__Task objective__: Look through the data below and extract, unchanged, the lines from the one that contains "Instruction: Open the WORK menu" to the one that contains "You are a computer-use agent. 750x563 pixels.", both included.

__Source data__:
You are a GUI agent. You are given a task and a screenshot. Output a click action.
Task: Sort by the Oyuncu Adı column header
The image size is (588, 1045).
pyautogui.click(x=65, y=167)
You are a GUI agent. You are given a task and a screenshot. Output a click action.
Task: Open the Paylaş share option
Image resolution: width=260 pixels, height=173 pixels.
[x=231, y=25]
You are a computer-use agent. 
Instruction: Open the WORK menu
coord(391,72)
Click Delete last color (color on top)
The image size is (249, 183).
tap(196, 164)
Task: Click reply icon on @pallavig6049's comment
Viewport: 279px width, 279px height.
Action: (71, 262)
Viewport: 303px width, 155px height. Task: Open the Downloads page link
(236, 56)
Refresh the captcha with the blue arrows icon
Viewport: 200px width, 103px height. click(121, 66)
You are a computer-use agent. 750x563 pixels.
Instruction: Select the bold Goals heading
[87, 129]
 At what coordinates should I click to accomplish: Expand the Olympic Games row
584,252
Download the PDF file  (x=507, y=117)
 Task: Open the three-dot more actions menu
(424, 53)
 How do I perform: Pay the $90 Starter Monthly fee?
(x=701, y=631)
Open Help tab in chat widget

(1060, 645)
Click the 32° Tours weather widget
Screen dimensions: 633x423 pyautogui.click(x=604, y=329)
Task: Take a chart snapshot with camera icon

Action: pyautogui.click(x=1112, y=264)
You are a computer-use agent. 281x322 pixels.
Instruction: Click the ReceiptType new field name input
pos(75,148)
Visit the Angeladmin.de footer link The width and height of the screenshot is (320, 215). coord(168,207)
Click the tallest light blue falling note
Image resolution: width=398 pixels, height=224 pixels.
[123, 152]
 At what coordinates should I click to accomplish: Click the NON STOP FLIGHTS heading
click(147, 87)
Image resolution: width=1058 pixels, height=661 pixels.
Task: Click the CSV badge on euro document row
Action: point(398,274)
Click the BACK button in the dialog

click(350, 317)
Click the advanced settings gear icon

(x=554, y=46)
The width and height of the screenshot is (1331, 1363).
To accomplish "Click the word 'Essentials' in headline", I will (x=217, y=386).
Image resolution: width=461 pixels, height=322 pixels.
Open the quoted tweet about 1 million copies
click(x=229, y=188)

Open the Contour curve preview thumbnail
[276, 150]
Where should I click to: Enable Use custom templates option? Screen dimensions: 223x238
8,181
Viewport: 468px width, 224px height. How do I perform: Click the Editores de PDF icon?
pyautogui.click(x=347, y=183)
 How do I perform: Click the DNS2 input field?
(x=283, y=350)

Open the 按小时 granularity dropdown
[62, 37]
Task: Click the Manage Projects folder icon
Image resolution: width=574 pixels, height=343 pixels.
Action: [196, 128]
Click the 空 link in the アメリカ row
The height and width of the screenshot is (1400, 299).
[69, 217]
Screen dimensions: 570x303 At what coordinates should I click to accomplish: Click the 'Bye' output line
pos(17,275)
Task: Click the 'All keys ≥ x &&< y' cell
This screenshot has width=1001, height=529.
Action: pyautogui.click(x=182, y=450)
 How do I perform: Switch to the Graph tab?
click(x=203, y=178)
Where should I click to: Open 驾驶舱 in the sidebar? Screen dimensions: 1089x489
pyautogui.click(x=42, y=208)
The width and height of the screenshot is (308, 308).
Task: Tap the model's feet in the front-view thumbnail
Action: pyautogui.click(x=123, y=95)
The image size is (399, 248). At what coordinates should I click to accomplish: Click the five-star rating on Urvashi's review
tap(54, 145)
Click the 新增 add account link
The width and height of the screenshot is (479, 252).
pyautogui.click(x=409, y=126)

__The answer__:
Instruction: Open the WORK menu
coord(391,72)
Click Delete last color (color on top)
The image size is (249, 183).
tap(196, 164)
Task: Click reply icon on @pallavig6049's comment
Viewport: 279px width, 279px height.
Action: (71, 262)
Viewport: 303px width, 155px height. Task: Open the Downloads page link
(236, 56)
Refresh the captcha with the blue arrows icon
Viewport: 200px width, 103px height. click(121, 66)
You are a computer-use agent. 750x563 pixels.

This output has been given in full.